Studies seeking to validate ODF reconstruction methods have typically relied on serial optical histology as a ground-truth dataset. The typical pipeline is to generate ODFs from the high-resolution histology data using a computer-vision technique called “structure tensor analysis,” which uses image intensity gradients to estimate local, voxel-wise fiber orientations. These orientation estimates are then binned across regions of interest (ROI) the size of a DTI voxel in order to form ground-truth ODFs, which are compared pair-wise to ODFs reconstructed from DTI data of the same specimen. Histology-based ground-truth datasets used for this purpose rely on the labor-intensive process of physically sectioning, staining, and optically scanning hundreds of slices of the tissue of interest. The slice thickness is necessarily at least 4-20 times thicker than the achievable in-plane resolution ~5000 nm vs. 250 nm), yielding non-isotropic volumetric reconstructions; distortions introduced by sectioning further limit the ability to align the slices and extract faithful information on the 3D orientation of fiber populations.

We are pioneering the use of metal-stained synchrotron micro computed tomography (microCT) as a means of performing isotropic, 3D imaging of whole mouse brain specimens at micron resolution, with the potential ability to resolve every axon in the brain. We propose to optimize a pipeline to use microCT data together with serial electron microscopy (EM) to validate and characterize DTI ODF reconstruction algorithms with respect to the underlying neurological tissue structure. Imaging the same mouse brain using DTI, microCT and EM will provide an unprecedented DTI validation dataset with resolution scales spanning six orders of magnitude. The results of this work will address the limitations of previous histology-based validation studies, and provide a key microanatomical understanding of the basis of the DTI signal. The specific aims are:

Aim 1: Model phase contrast to optimize microCT data acquisition. Techniques to exploit phase contrast in synchrotron x-ray imaging typically make the assumption of a non- or weakly-absorbing sample. However, in preliminary studies, we have observed phase effects in strongly-absorbing mouse brain specimens stained with heavy metals.

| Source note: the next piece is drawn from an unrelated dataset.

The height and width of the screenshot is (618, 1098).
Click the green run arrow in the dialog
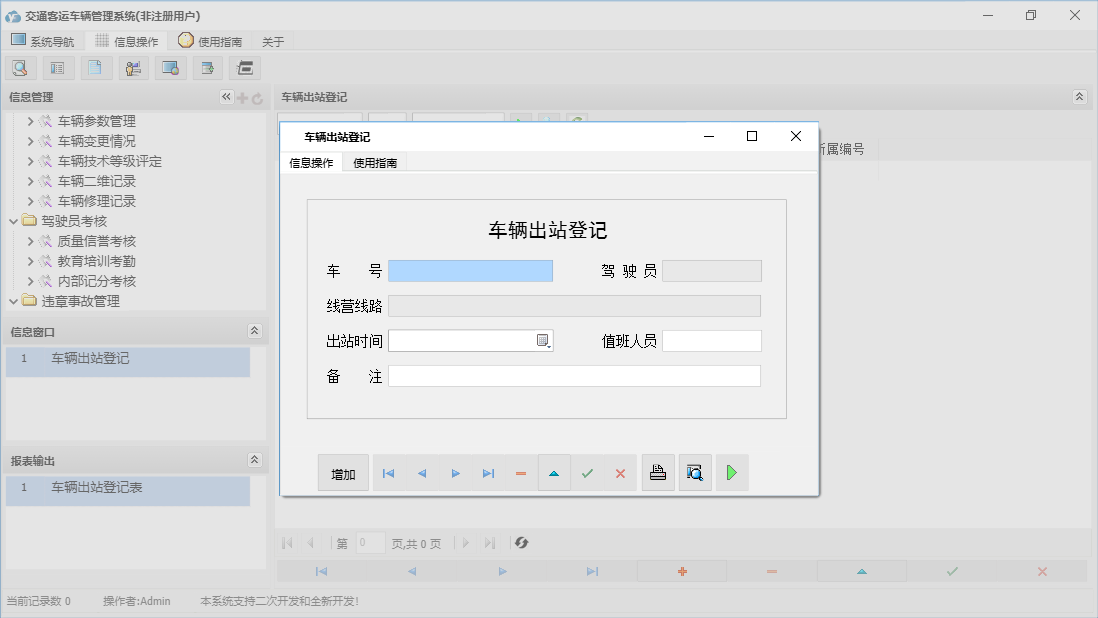pos(731,472)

We propose to develop a novel theoretical imaging model that accounts for both phase and absorption contrast in these samples. This model will be used to optimize parameters of the microCT data acquisition to enhance the contrast of axon fiber bundles.

Aim 2: Validate DTI reconstruction methods using ground-truth microCT ODFs. We will compute ground-truth ODFs from the microCT data across a whole mouse brain using structure tensor analysis. After spatial registration, the ground-truth ODFs will be compared to ODFs calculated using a variety of reconstruction methods on DTI data from the same specimen, generating algorithm-specific spatial maps of DTI accuracy. These maps will highlight gross anatomical regions associated with DTI success and failure.

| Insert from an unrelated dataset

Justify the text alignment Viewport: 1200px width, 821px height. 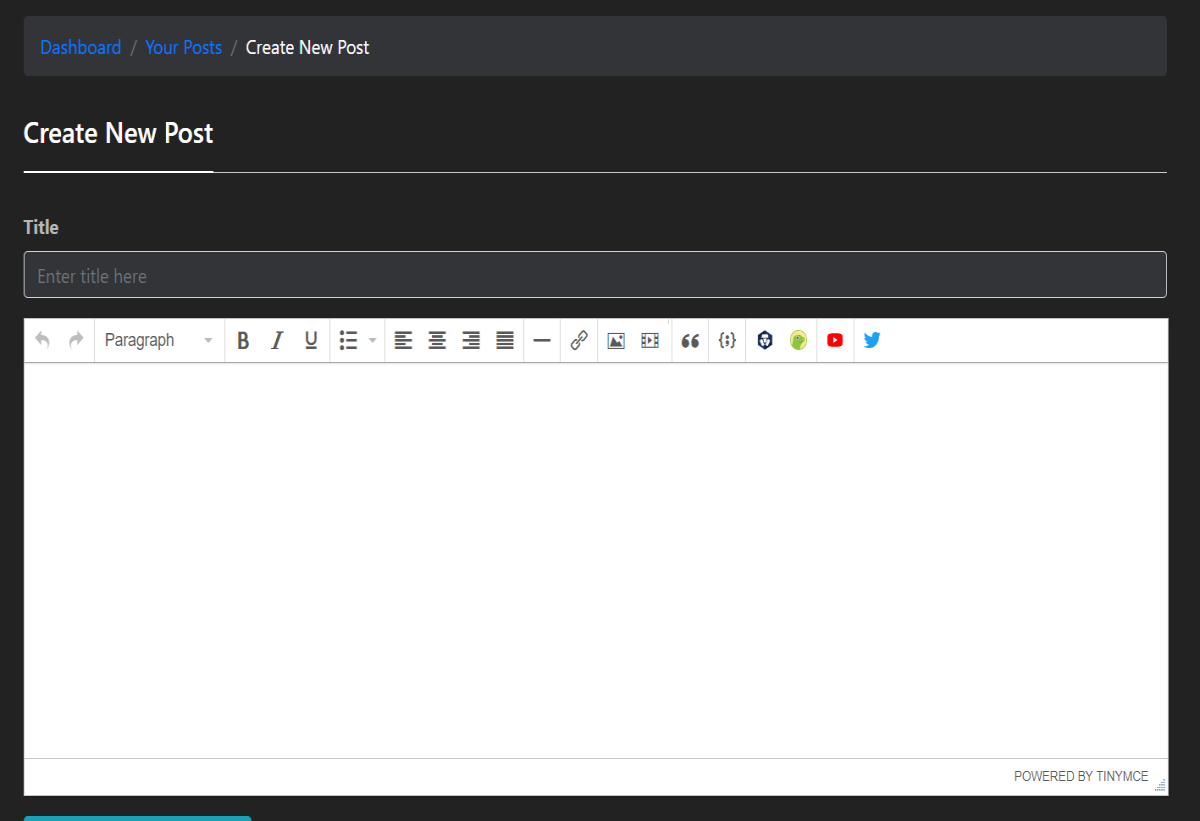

Aim 3: Characterize DTI performance using underlying tissue microstructure. A number of ROIs from aim~2 displaying either large or small ODF discrepancies will be selected for follow-up imaging with EM. Morphological features from the nanometer-scale EM data and micron-scale microCT data will be used to characterize the performance of DTI. The statistical relationship between these features and scalar ODF validation metrics will be used to identify significant anatomical characteristics that are correlated with both the success and failure of ODF reconstruction algorithms.

Upon completion, this project will generate a comprehensive validation map for a number of DTI reconstruction methods, exploiting the advantages of a novel dataset uniquely tailored to this purpose. The understanding of key microstructural features that influence DTI algorithm performance can be used in future work to create better, adaptive models and acquisition schemes to better leverage fiber orientation and connectivity information in the treatment of neurological disease.